En participant activement aux cérémonies catholiques majeures, en soutenant la nomination de cardinaux ivoiriens, ou encore en facilitant des initiatives de dialogue interreligieux, le président Ouattara renforce ses liens avec le Vatican. Cette stratégie vise à consolider son image à l’international, notamment auprès des chancelleries occidentales, tout en répondant aux attentes de la communauté catholique ivoirienne. La récente élévation de Mgr Bessi Dogbo au rang de cardinal illustre cet effort.

Cependant, cette diplomatie religieuse ne se limite pas à des relations symboliques. Pour le chef de l’État, elle constitue également un outil de légitimation politique. En s’associant à l’Église, Ouattara cherche à apparaître comme un garant de la paix et de la stabilité dans un pays marqué par des tensions post-électorales et des divisions ethniques.

 

Malgré ces gestes d’ouverture, l’Église catholique ivoirienne ne se laisse pas instrumentaliser. Fidèle à sa tradition de franc-parler, elle n’hésite pas à critiquer les dérives du pouvoir, notamment en matière de gouvernance, de justice sociale ou de respect des droits de l’homme. Les prises de position de la Conférence des évêques de Côte d’Ivoire, particulièrement lors des périodes électorales, témoignent de son engagement en faveur de la vérité et de la justice.

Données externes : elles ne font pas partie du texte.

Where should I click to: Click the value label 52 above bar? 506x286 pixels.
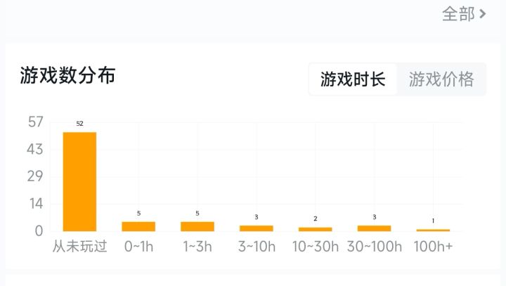point(79,124)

Lors de l’élection présidentielle de 2020, marquée par des tensions et des violences, les évêques avaient exhorté le gouvernement à dialoguer avec l’opposition et à éviter toute dérive autoritaire. Cette attitude critique a souvent irrité le pouvoir, qui voit dans ces déclarations une menace pour son autorité.

Dans ce contexte, les relations entre Ouattara et l’Église oscillent entre collaboration et confrontation. D’un côté, le président cherche à maintenir un dialogue institutionnel avec l’Église pour préserver la paix sociale. De l’autre, il n’hésite pas à marginaliser ou à discréditer les voix critiques au sein du clergé.

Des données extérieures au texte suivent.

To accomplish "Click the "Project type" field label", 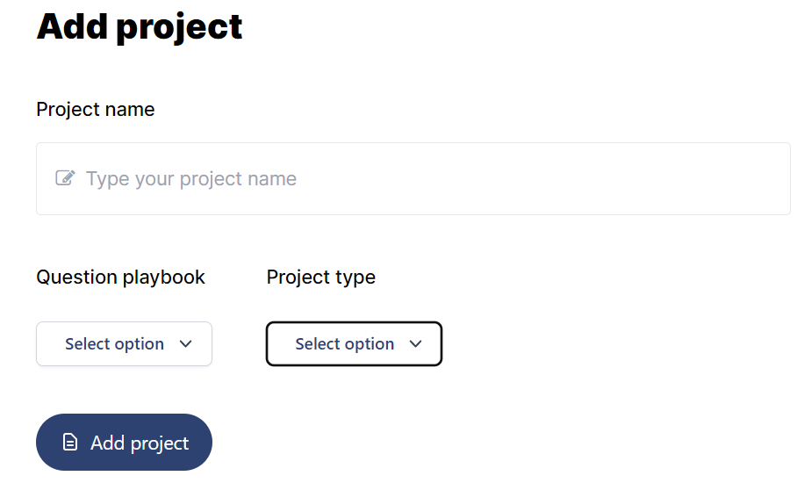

À l’approche de l’élection présidentielle de 2025, ces tensions prennent une dimension encore plus cruciale. Pour Alassane Ouattara, dont le parti s’efforcera de conserver le pouvoir, il est impératif de contenir les critiques de l’Église catholique, tout en capitalisant sur son influence auprès des fidèles.

La nomination de Mgr Bessi Dogbo au rang de cardinal pourrait servir cette stratégie. Connu pour son tempérament plus consensuel que celui de certains de ses prédécesseurs, le nouvel archevêque d’Abidjan incarne une figure de dialogue. En soutenant cette élévation, le gouvernement espère sans doute apaiser les relations avec l’Église et limiter les prises de position trop critiques à l’approche des échéances électorales.

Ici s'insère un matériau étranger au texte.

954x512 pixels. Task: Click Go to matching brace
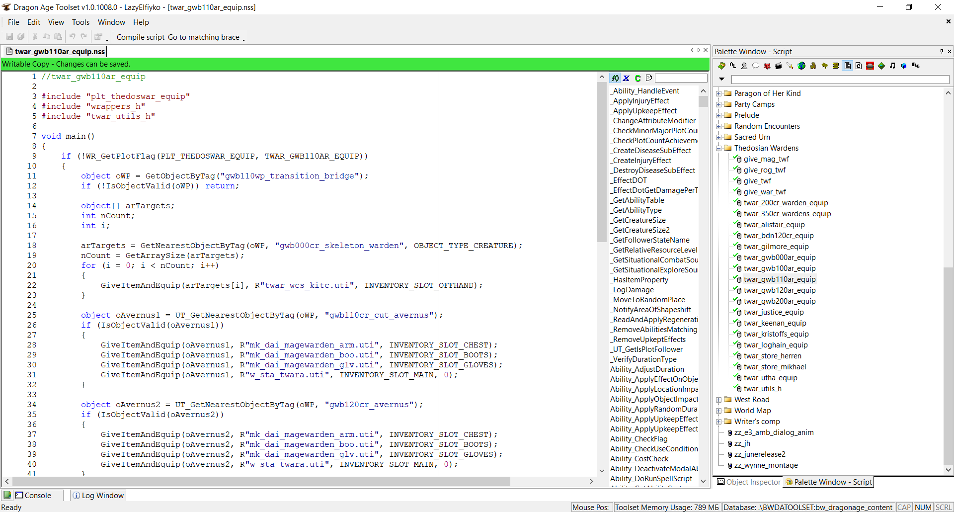coord(204,37)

Néanmoins, le clergé catholique reste attaché à son indépendance. Même si certains prélats optent pour une posture modérée, d’autres n’hésitent pas à rappeler leurs devoirs de vigilance et d’interpellation face aux injustices. La diversité des sensibilités au sein de l’Église complique toute tentative de contrôle par le pouvoir.

Les relations entre Alassane Ouattara et l’Église catholique s’inscrivent dans un contexte politique et social tendu. Alors que la présidentielle de 2025 s’annonce décisive, les fractures politiques et ethniques persistent, et les questions de réconciliation nationale restent en suspens.

Dans ce climat, l’Église catholique pourrait jouer un rôle clé en appelant au dialogue et à l’apaisement. Toutefois, cette position d’arbitre moral risque de la placer une nouvelle fois en opposition au pouvoir, surtout si celui-ci adopte une posture autoritaire ou refuse d’engager un processus électoral inclusif.

La relation entre Alassane Ouattara et l’Église catholique ivoirienne reflète les tensions propres aux sociétés où la religion occupe une place importante dans la sphère publique. Si le pouvoir cherche à instrumentaliser cette institution, celle-ci revendique son indépendance et sa liberté de parole.

 

À mesure que l’élection présidentielle de 2025 approche, ces tensions pourraient s’intensifier, surtout si le gouvernement perçoit l’Église comme un obstacle à ses ambitions politiques. Néanmoins, les récentes démonstrations de coopération, notamment lors du consistoire au Vatican, montrent que des ponts demeurent possibles ntre les deux parties. Reste à savoir si ce fragile équilibre tiendra dans un contexte électoral souvent explosif en Côte d’Ivoire.